▶ _EXERCISE PROMPT_
Retype all of the data without changing a single word.

[Collected data entries]
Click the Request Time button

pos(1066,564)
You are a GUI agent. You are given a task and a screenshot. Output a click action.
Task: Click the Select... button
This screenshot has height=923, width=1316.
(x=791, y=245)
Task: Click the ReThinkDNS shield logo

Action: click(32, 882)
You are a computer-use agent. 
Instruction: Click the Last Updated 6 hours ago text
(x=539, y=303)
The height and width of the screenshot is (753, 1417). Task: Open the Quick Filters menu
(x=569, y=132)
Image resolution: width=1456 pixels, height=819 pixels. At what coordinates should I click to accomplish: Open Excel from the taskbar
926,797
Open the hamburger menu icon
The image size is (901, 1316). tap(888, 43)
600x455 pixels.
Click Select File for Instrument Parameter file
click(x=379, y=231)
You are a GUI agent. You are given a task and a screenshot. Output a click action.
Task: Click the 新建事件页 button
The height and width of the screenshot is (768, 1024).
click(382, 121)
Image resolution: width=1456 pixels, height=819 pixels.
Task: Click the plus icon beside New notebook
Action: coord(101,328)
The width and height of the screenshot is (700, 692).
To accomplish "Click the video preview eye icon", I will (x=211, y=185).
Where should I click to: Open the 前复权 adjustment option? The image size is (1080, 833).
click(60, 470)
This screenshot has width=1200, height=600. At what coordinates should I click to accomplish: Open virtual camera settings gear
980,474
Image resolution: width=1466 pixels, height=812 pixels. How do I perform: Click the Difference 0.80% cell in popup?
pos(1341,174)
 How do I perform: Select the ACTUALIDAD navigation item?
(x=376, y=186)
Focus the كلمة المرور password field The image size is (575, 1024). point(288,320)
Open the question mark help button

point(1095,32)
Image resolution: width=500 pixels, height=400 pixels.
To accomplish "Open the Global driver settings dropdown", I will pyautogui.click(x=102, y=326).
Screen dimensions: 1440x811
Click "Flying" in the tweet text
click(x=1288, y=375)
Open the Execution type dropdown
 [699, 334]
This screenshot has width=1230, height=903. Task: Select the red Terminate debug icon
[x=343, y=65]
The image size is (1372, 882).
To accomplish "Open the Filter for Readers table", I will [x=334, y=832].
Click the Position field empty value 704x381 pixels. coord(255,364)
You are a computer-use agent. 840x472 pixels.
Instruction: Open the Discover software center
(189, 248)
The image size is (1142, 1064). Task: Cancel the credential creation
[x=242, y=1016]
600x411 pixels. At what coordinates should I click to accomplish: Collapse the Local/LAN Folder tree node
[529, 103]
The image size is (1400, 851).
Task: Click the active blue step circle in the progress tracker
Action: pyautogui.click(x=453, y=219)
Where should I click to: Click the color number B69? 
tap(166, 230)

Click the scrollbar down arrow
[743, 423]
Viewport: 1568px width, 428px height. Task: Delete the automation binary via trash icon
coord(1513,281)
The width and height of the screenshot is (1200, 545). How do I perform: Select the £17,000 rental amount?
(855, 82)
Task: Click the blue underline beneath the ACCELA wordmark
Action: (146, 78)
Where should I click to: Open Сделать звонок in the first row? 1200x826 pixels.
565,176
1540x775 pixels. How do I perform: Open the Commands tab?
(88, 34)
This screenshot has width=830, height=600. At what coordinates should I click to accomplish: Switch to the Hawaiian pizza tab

▶ _RESPONSE_
Click the Request Time button

pos(1066,564)
You are a GUI agent. You are given a task and a screenshot. Output a click action.
Task: Click the Select... button
This screenshot has height=923, width=1316.
(x=791, y=245)
Task: Click the ReThinkDNS shield logo

Action: click(32, 882)
You are a computer-use agent. 
Instruction: Click the Last Updated 6 hours ago text
(x=539, y=303)
The height and width of the screenshot is (753, 1417). Task: Open the Quick Filters menu
(x=569, y=132)
Image resolution: width=1456 pixels, height=819 pixels. At what coordinates should I click to accomplish: Open Excel from the taskbar
926,797
Open the hamburger menu icon
The image size is (901, 1316). tap(888, 43)
600x455 pixels.
Click Select File for Instrument Parameter file
click(x=379, y=231)
You are a GUI agent. You are given a task and a screenshot. Output a click action.
Task: Click the 新建事件页 button
The height and width of the screenshot is (768, 1024).
click(382, 121)
Image resolution: width=1456 pixels, height=819 pixels.
Task: Click the plus icon beside New notebook
Action: coord(101,328)
The width and height of the screenshot is (700, 692).
To accomplish "Click the video preview eye icon", I will (x=211, y=185).
Where should I click to: Open the 前复权 adjustment option? The image size is (1080, 833).
click(60, 470)
This screenshot has width=1200, height=600. At what coordinates should I click to accomplish: Open virtual camera settings gear
980,474
Image resolution: width=1466 pixels, height=812 pixels. How do I perform: Click the Difference 0.80% cell in popup?
pos(1341,174)
 How do I perform: Select the ACTUALIDAD navigation item?
(x=376, y=186)
Focus the كلمة المرور password field The image size is (575, 1024). point(288,320)
Open the question mark help button

point(1095,32)
Image resolution: width=500 pixels, height=400 pixels.
To accomplish "Open the Global driver settings dropdown", I will pyautogui.click(x=102, y=326).
Screen dimensions: 1440x811
Click "Flying" in the tweet text
click(x=1288, y=375)
Open the Execution type dropdown
 [699, 334]
This screenshot has width=1230, height=903. Task: Select the red Terminate debug icon
[x=343, y=65]
The image size is (1372, 882).
To accomplish "Open the Filter for Readers table", I will [x=334, y=832].
Click the Position field empty value 704x381 pixels. coord(255,364)
You are a computer-use agent. 840x472 pixels.
Instruction: Open the Discover software center
(189, 248)
The image size is (1142, 1064). Task: Cancel the credential creation
[x=242, y=1016]
600x411 pixels. At what coordinates should I click to accomplish: Collapse the Local/LAN Folder tree node
[529, 103]
The image size is (1400, 851).
Task: Click the active blue step circle in the progress tracker
Action: pyautogui.click(x=453, y=219)
Where should I click to: Click the color number B69? 
tap(166, 230)

Click the scrollbar down arrow
[743, 423]
Viewport: 1568px width, 428px height. Task: Delete the automation binary via trash icon
coord(1513,281)
The width and height of the screenshot is (1200, 545). How do I perform: Select the £17,000 rental amount?
(855, 82)
Task: Click the blue underline beneath the ACCELA wordmark
Action: (146, 78)
Where should I click to: Open Сделать звонок in the first row? 1200x826 pixels.
565,176
1540x775 pixels. How do I perform: Open the Commands tab?
(88, 34)
This screenshot has width=830, height=600. At what coordinates should I click to accomplish: Switch to the Hawaiian pizza tab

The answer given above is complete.